## PROBLEM DESCRIPTION:
Return the data that follows exactly as it appears. Pictures do not belong in the copy.

Collected data entries:
********

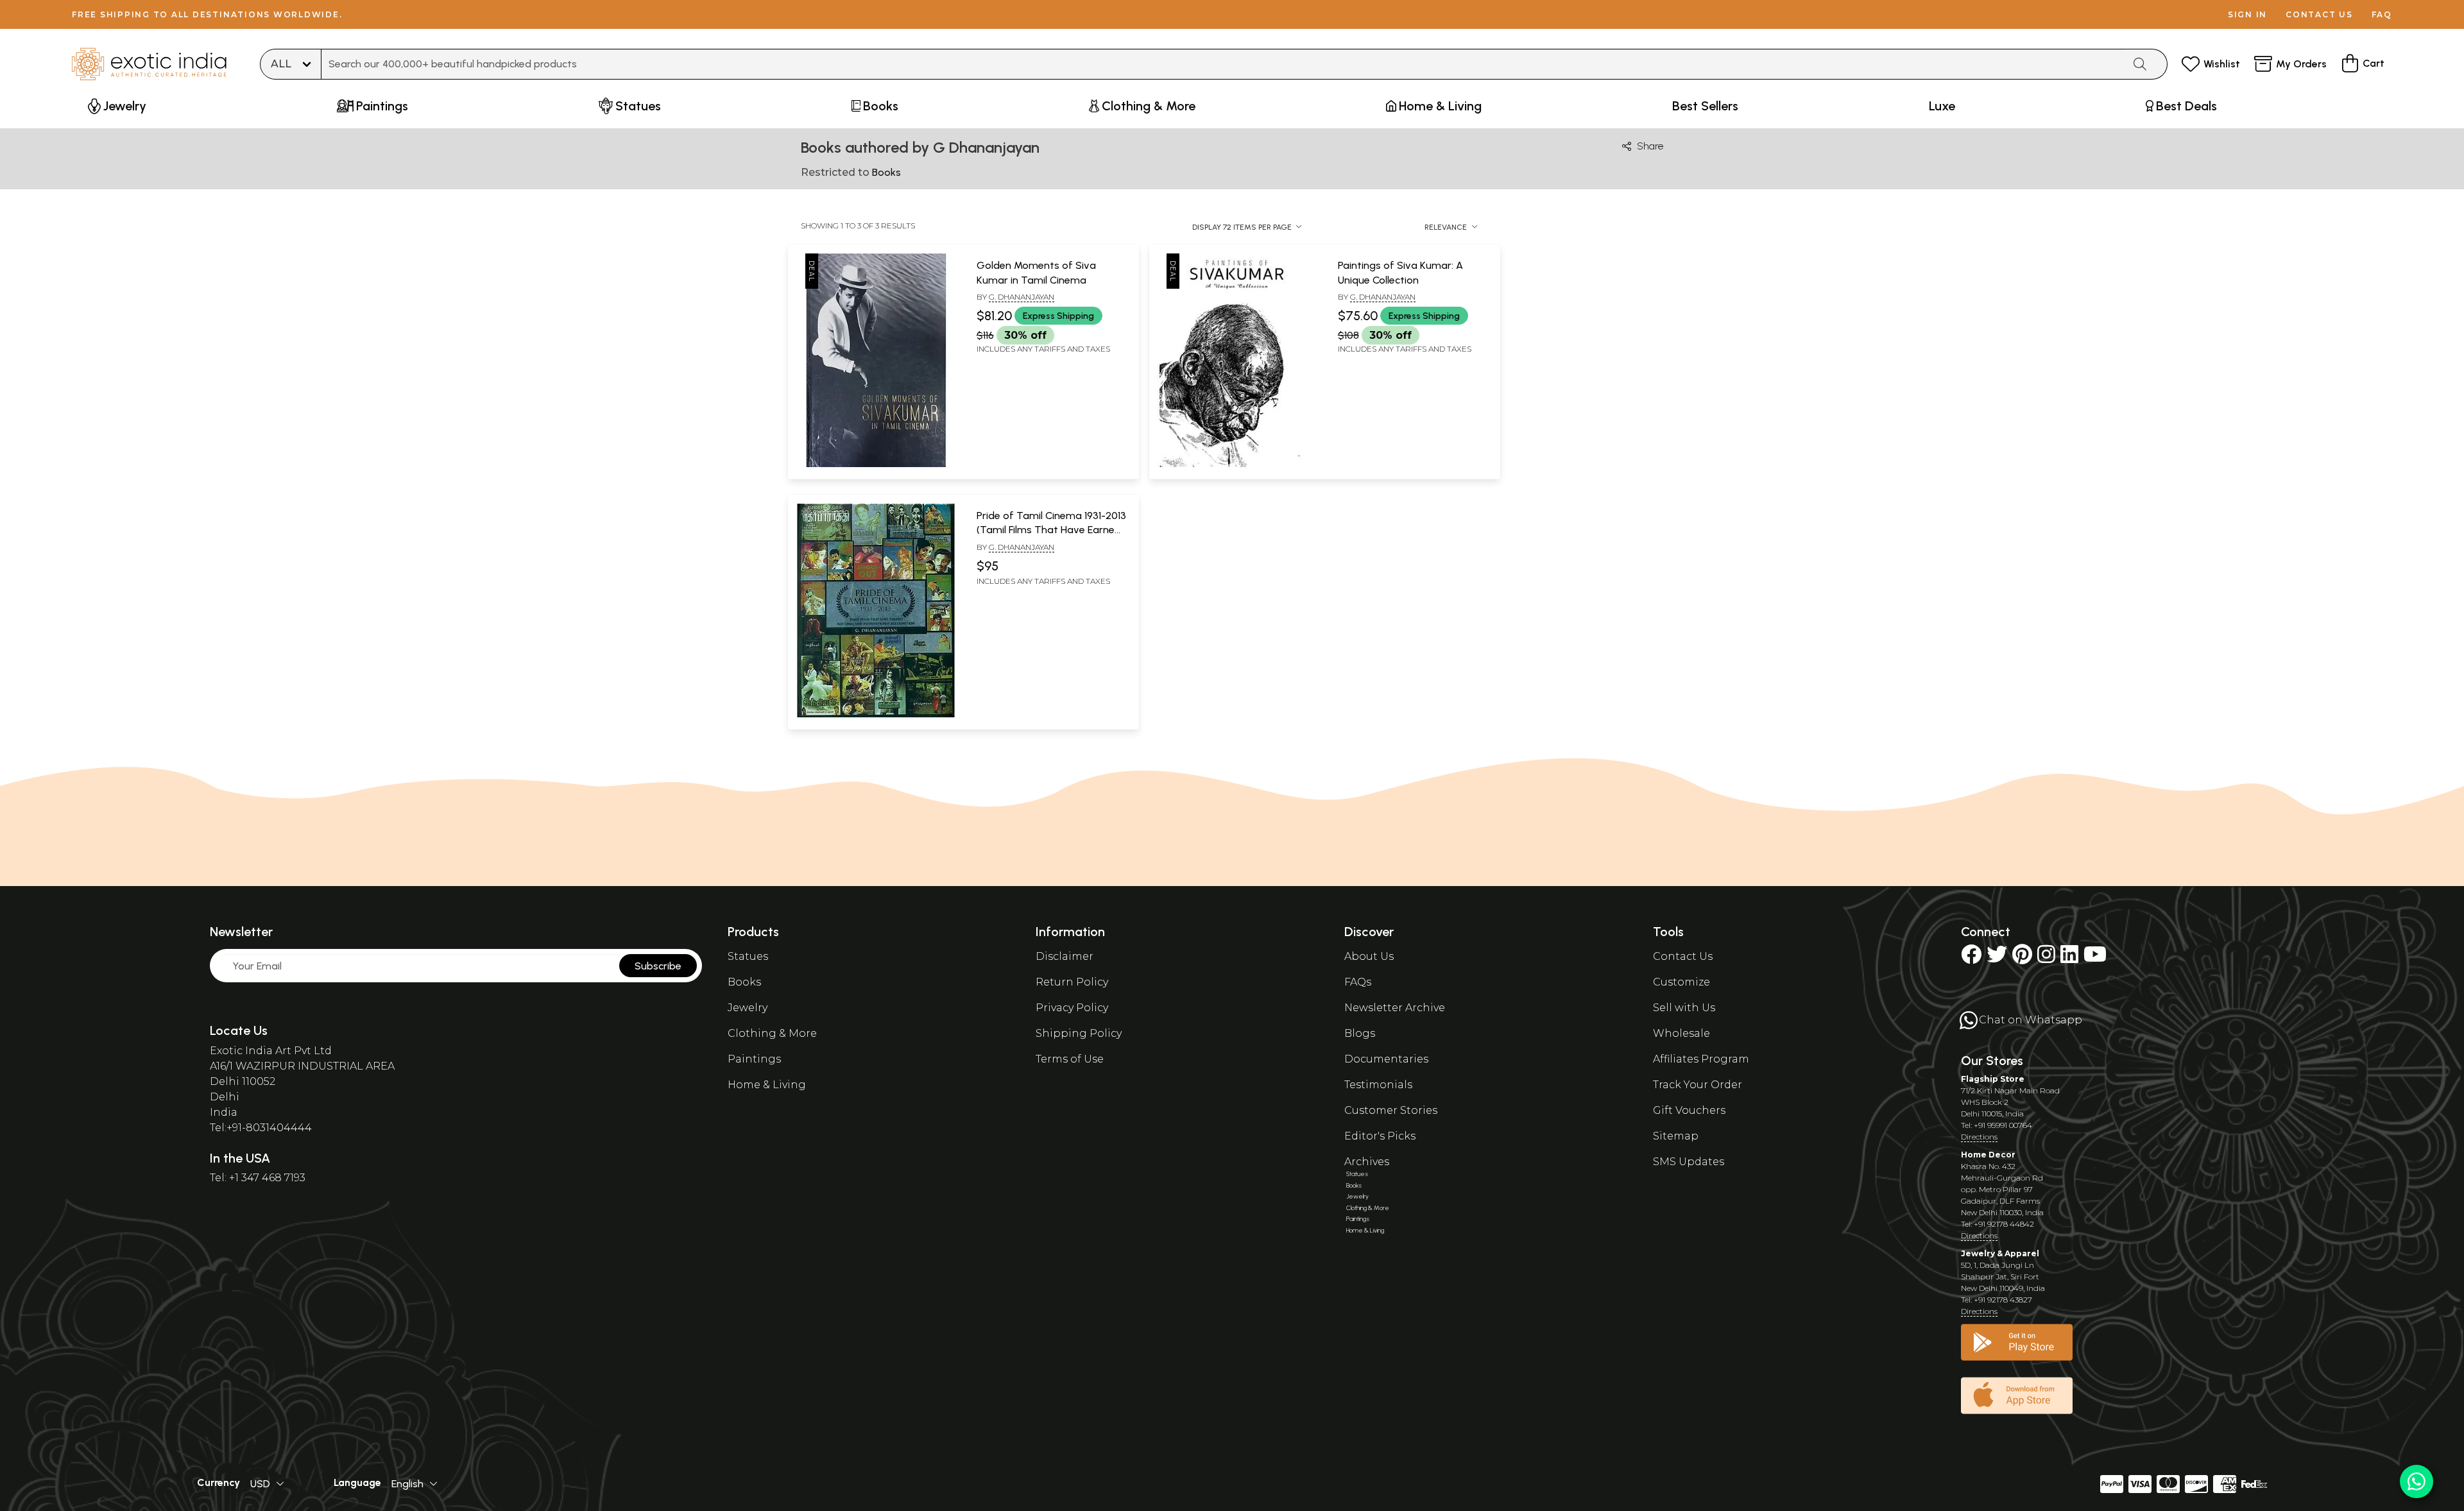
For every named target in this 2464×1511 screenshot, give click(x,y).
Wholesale (1681, 1033)
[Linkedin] (2069, 958)
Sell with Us (1684, 1008)
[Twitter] (1997, 958)
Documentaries (1386, 1059)
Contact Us (1683, 956)
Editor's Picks (1380, 1136)
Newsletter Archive (1394, 1008)
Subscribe (658, 966)
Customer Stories (1390, 1110)
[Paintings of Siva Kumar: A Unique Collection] (1237, 464)
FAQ (2382, 14)
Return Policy (1072, 982)
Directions (1979, 1136)
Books (744, 982)
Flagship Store (1992, 1079)
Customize (1681, 982)
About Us (1369, 956)
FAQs (1357, 982)
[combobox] (1222, 64)
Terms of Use (1070, 1059)
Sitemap (1675, 1136)
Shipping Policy (1079, 1033)
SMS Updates (1688, 1162)
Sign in (2247, 14)
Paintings (754, 1059)
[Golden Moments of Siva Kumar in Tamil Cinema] (876, 464)
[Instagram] (2046, 958)
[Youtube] (2095, 958)
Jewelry (747, 1008)
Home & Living (767, 1085)
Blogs (1359, 1033)
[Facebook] (1971, 958)
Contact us (2319, 14)
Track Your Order (1697, 1085)
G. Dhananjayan (1021, 297)
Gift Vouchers (1689, 1110)
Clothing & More (772, 1033)
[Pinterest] (2022, 958)
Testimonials (1378, 1085)
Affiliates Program (1701, 1059)
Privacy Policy (1072, 1008)
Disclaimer (1064, 956)
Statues (748, 956)
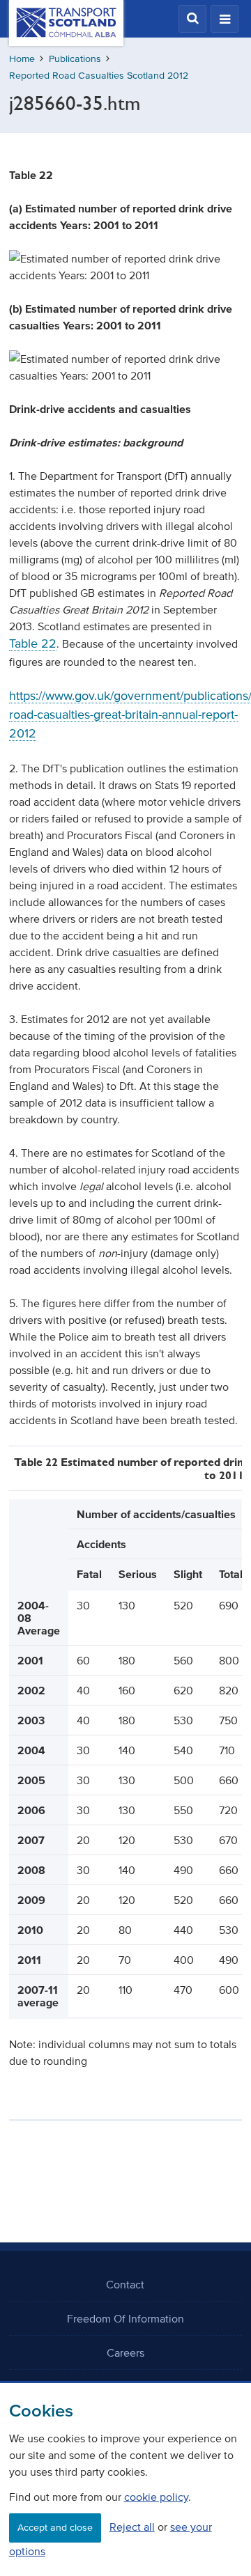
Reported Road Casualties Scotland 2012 (98, 75)
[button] (192, 19)
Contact (125, 2284)
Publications (75, 59)
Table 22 (32, 643)
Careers (125, 2352)
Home (22, 59)
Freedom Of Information (125, 2318)
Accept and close (55, 2527)
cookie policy (156, 2496)
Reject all (132, 2526)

********

## TASK RESPONSE:
For every named target in this 2464×1511 screenshot, give click(x,y).
Wholesale (1681, 1033)
[Linkedin] (2069, 958)
Sell with Us (1684, 1008)
[Twitter] (1997, 958)
Documentaries (1386, 1059)
Contact Us (1683, 956)
Editor's Picks (1380, 1136)
Newsletter Archive (1394, 1008)
Subscribe (658, 966)
Customer Stories (1390, 1110)
[Paintings of Siva Kumar: A Unique Collection] (1237, 464)
FAQ (2382, 14)
Return Policy (1072, 982)
Directions (1979, 1136)
Books (744, 982)
Flagship Store (1992, 1079)
Customize (1681, 982)
About Us (1369, 956)
FAQs (1357, 982)
[combobox] (1222, 64)
Terms of Use (1070, 1059)
Sitemap (1675, 1136)
Shipping Policy (1079, 1033)
SMS Updates (1688, 1162)
Sign in (2247, 14)
Paintings (754, 1059)
[Golden Moments of Siva Kumar in Tamil Cinema] (876, 464)
[Instagram] (2046, 958)
[Youtube] (2095, 958)
Jewelry (747, 1008)
Home & Living (767, 1085)
Blogs (1359, 1033)
[Facebook] (1971, 958)
Contact us (2319, 14)
Track Your Order (1697, 1085)
G. Dhananjayan (1021, 297)
Gift Vouchers (1689, 1110)
Clothing & More (772, 1033)
[Pinterest] (2022, 958)
Testimonials (1378, 1085)
Affiliates Program (1701, 1059)
Privacy Policy (1072, 1008)
Disclaimer (1064, 956)
Statues (748, 956)
Reported Road Casualties Scotland 2012 (98, 75)
[button] (192, 19)
Contact (125, 2284)
Publications (75, 59)
Table 22 (32, 643)
Careers (125, 2352)
Home (22, 59)
Freedom Of Information (125, 2318)
Accept and close (55, 2527)
cookie policy (156, 2496)
Reject all (132, 2526)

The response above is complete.